In that case, I agree with Seth Herd that this approach is not being neglected. Of course it could be done better. I'm not sure exactly how many people are working on it, but I have the impression that it is more than a dozen, since I've met some of them without trying. 

I suspect some kind of direct specification approach (per Bostrom classification) could work where AIs confirm that (non-trivial) actions they are considering comply with legal corpora appropriate to current contexts before taking action. I presume techniques used by the self-driving-car people will be up to the task for their application.

I think this underestimates the difficulty of self-driving cars. In the application of self-driving airplanes (on runways, not in the air), it is indeed possible to make an adequate model of the environment, such that neural networks can be verified to follow a formally specified set of regulations (and self-correct from undesired states to desired states).
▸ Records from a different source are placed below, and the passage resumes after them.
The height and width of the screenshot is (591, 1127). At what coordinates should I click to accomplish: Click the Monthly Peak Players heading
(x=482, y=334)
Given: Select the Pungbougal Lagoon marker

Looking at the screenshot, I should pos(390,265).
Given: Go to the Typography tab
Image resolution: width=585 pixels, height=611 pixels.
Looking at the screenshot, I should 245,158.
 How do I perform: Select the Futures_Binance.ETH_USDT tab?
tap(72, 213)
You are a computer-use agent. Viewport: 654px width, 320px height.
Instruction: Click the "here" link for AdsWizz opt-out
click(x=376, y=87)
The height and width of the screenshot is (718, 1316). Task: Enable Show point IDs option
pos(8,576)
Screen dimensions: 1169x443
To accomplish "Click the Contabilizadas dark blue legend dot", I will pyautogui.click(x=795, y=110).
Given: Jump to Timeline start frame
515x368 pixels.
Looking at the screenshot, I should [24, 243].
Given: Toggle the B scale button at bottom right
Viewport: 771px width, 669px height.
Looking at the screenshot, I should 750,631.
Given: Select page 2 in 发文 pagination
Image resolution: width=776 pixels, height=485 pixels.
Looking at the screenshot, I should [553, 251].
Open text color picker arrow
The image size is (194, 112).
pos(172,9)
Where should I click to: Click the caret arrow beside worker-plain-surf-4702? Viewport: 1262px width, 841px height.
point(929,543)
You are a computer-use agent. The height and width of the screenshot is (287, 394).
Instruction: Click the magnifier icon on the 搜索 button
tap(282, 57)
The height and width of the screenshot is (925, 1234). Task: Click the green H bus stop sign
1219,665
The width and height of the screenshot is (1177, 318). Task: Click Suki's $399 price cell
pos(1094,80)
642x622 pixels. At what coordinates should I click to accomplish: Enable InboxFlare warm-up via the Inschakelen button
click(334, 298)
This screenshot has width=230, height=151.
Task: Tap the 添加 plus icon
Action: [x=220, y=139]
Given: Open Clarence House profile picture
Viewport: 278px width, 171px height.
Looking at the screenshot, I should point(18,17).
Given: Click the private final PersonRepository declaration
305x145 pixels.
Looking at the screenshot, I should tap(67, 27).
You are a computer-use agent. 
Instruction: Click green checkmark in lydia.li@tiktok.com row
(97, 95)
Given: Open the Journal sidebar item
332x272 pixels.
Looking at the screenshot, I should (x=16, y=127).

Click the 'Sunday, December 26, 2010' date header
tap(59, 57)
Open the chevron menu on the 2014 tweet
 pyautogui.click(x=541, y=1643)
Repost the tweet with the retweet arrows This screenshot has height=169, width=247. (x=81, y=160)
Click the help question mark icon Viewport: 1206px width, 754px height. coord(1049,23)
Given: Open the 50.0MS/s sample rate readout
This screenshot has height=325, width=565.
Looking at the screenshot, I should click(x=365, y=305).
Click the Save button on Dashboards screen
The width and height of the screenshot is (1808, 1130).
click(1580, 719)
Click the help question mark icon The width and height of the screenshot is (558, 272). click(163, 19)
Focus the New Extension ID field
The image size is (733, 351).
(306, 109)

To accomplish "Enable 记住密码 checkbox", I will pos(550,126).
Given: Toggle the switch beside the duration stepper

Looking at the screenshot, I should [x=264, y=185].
With self-driving cars, the environment is far too complex to formally model in that way. You get to a point where you are trusting one AI model (of the complex environment) to verify another. And you can't explore the whole space effectively, so you still can't provide really strong guarantees (and this translates to errors in practice).

I struggled with what to say about AISVL wrt superintelligence and instrumental convergence. Probably should have let the argument ride without hedging, i.e., superintelligences will have to comply with laws and the demands of legal systems. They will be full partners with humans in enacting and enforcing laws. It's hard to just shrug off the concerns of the Yudkowskys, Bostroms, and Russells of the world.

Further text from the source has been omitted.